Rep. Peter Roskam Says 'House Won't Be Rolled' by Senate Immigration Bill

With the Senate poised to pass a comprehensive immigration package this week, Chief Deputy Whip Peter Roskam, R-Ill., said the upper chamber's "Gang of Eight" bill is essentially dead on arrival in the House of Representatives.

"The House has no capacity to move that bill," he said. "The House won't be rolled."

National Review invited a small group of reporters to join Roskam for an on-the-record breakfast this morning at its Capitol Hill offices. "The bigger the bill, the more difficult it will be to pass," Roskam said.

The prospects of a successful bill in the lower chamber rely on the ability to break it down into smaller components, beginning with border security, he added.

Roskam admitted that the U.S. immigration system is a "nagging problem" but he said he has not taken a deep dive into the Senate's legislation because he does not believe the House will ever vote on it.

Roskam, who served with President Obama in the Illinois State Senate, also questioned the sincerity of the president and congressional Democrats in wanting to pass meaningful overhaul.

"Immigration is a powerful tool" for Democrats heading into the midterm election, he said. "How much is the White House willing to give up to get a remedy?"

He said he believes the White House is on its heels as the president's signature law, the Affordable Care Act, unravels.

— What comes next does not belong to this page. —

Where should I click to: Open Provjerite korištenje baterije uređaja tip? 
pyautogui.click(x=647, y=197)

He pointed at President Obama's slumping approval rating, which rivals the paltry level of President George W. Bush's marks just before the 2006 midterm election, which swung control of the House to Democrats.

Asked whether he could personally support a pathway to citizenship, Roskam begged off, saying he'd need to study the issue hard before coming to a decision.

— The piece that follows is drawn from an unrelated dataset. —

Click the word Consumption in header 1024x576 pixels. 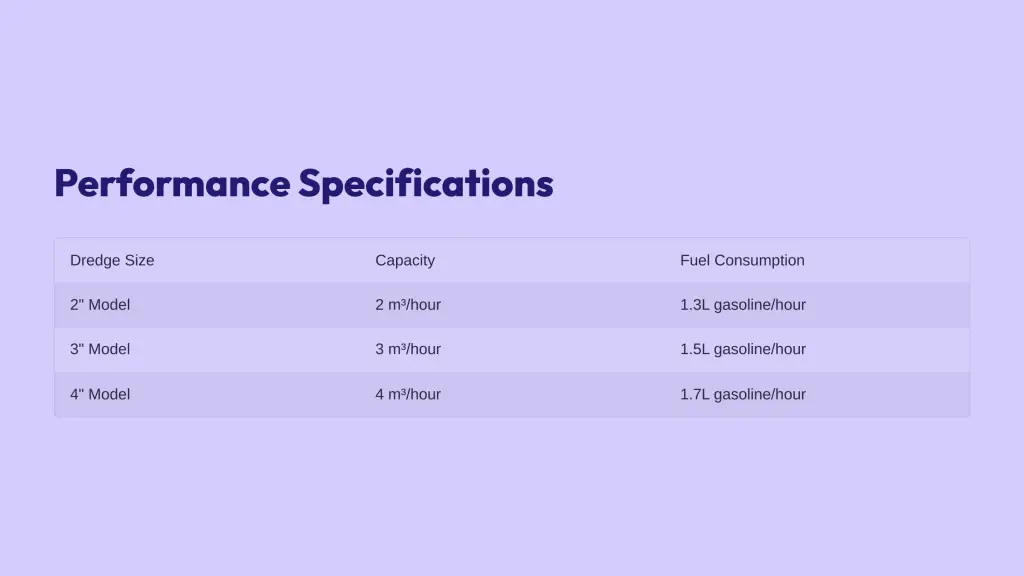click(760, 261)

Roskam, who also sits on the powerful House Ways and Means Committee, said the Internal Revenue Service's review, which found some progressives were targeted in addition to conservative organizations, is simply a "red flag in front of a pole."

Unlike tea party groups, no progressive groups have come forward to show they were subject to enhanced scrutiny, he said. Moreover, he said the "be on the lookout," or BOLO, lists show that officials in Cincinnati had the authority to ultimately approve progressive cases, but sent tea party cases to Washington for further scrutiny.

"The IRS doesn't have any credibility," he said.

Roskam and the Ways and Means committee will hear testimony this morning from IRS Acting Director Daniel Werfel on the issue.